Let’s look at the opposite side of the spectrum and consider whether the ultimate manufactured representation can become reality? For this, we can look at a theatre performance. It has the benefit of actual live human performances to confuse the intelligence and satisfy the physical elements necessary for suspension of disbelief, but its staging will be forever be framed by the proscenium arch or the audience of the round. Therefore, reflexivity is inherent in the medium in the sense that performance makes itself very clear that it is a piece of art and nothing else. A piece such as Warhorse uses a wide range of technical effects but it is still ultimately expressionistic whereas a piece such as Journey’s End is resolutely more ‘realistic’ in that it is comparatively small scale and unfolds in close to real time and yet it too is clearly a staged performance. And yet both manage to stir incredible emotions in an audience. Could be that it be that both are so emotive and affecting precisely because they are not archive material?
What is real anyway?
Which brings us back to Full Metal Jacket and the question of the reality that the film is trying to present. Realism is only attributed through what we directly experience which, when it comes to war, is something that the majority of people in our times have not experienced. Therefore, it has to be noted that the common perception of war is one that has largely been mediated to us via film, theatre, and literature.
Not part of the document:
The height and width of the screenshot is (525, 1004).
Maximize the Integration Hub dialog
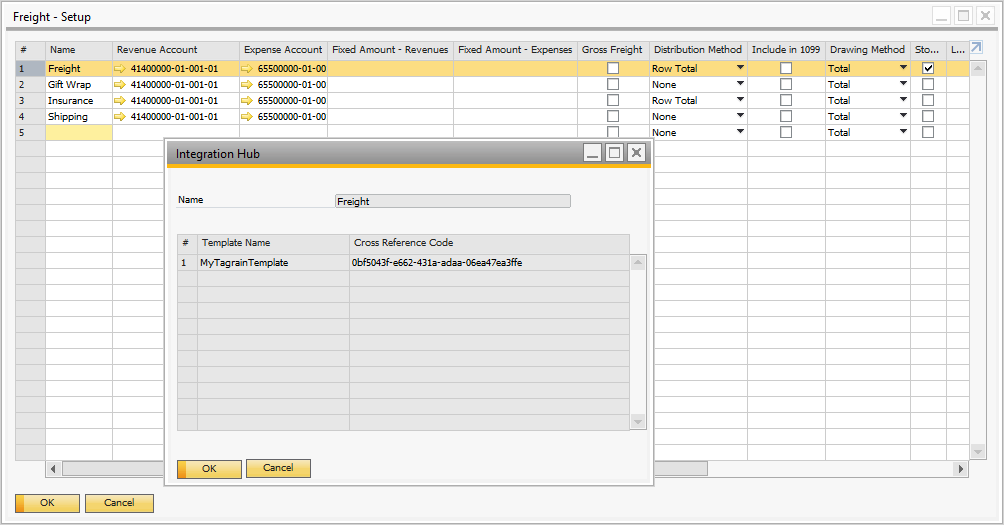click(x=614, y=153)
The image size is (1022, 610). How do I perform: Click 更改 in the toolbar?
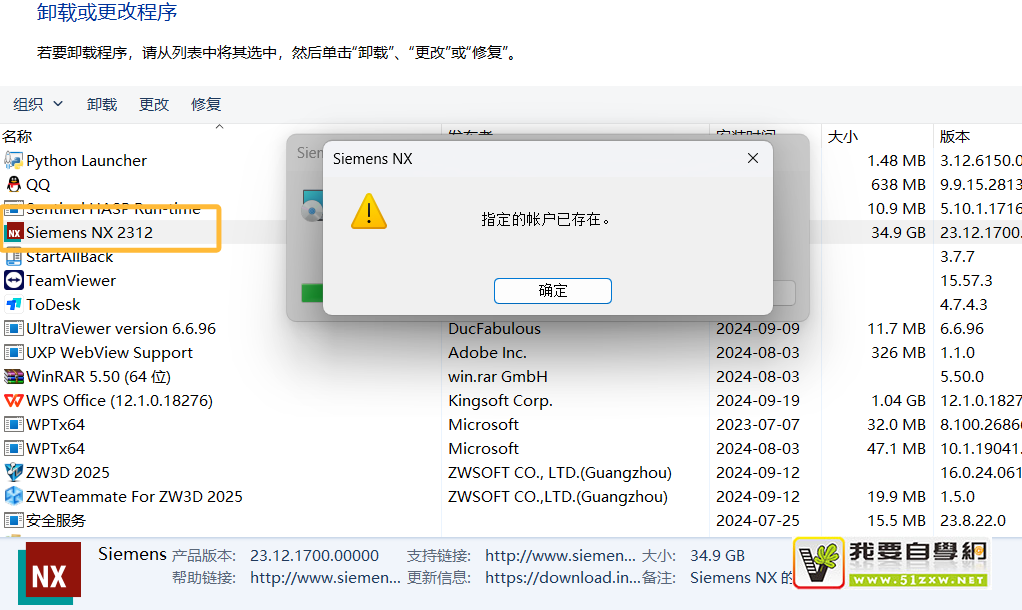tap(154, 104)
Like the stage plays Full Metal Jacket is showing a retrospective impression of the Vietnam war. It attempts to create just enough of a sense of actual time and place that it is able to communicate its message: that war is complicated; that people on both sides will have their humanity abused by the state, and so forth. As it is a feature film, made using photography, not a live performance, its reality effect is heightened through the fact that it is moving image but at the same time it is a constructed fiction and by default can also, therefore, be dismissed as being ‘non-realistic’.
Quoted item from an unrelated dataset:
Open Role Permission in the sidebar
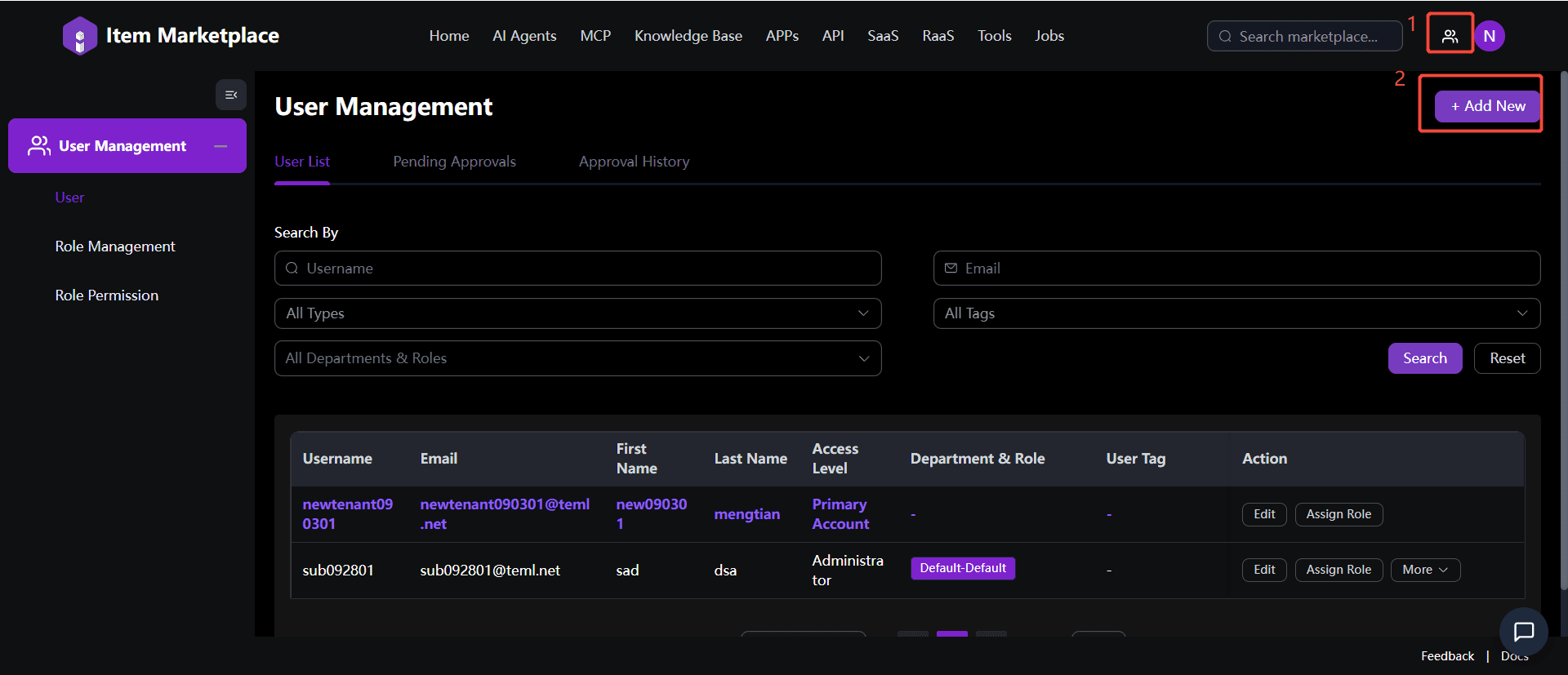 [107, 295]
It, therefore, stands as an open invitation to consider whether a narrative film can approach anything near an authentic representation of something that most viewers will not have experienced first-hand. An important fact to note is that veterans of Vietnam and other Theaters hold the film up as being one of the most authentic cinematic recreations of military life, both on the home front and on the front line. But we might, at this point, go so far as to question what is exactly the reality of war? There is enough documented evidence of soldiers through the ages entering altered states of perception, either through abject fear, excitement or, indeed, drug use (either recreational or, as recent historical findings are suggesting, state-supported drug administration) that would seem to make any attempt to make a concrete definition somewhat difficult. In that reading, Kubrick’s slightly surreal/hyper-real/ approach for the film becomes a very apt response.
And of course, the ultimate test for my initial hypothesis of the film, would I have liked it any better if it had been an objective documentary shot within the actual ruins of Hué City?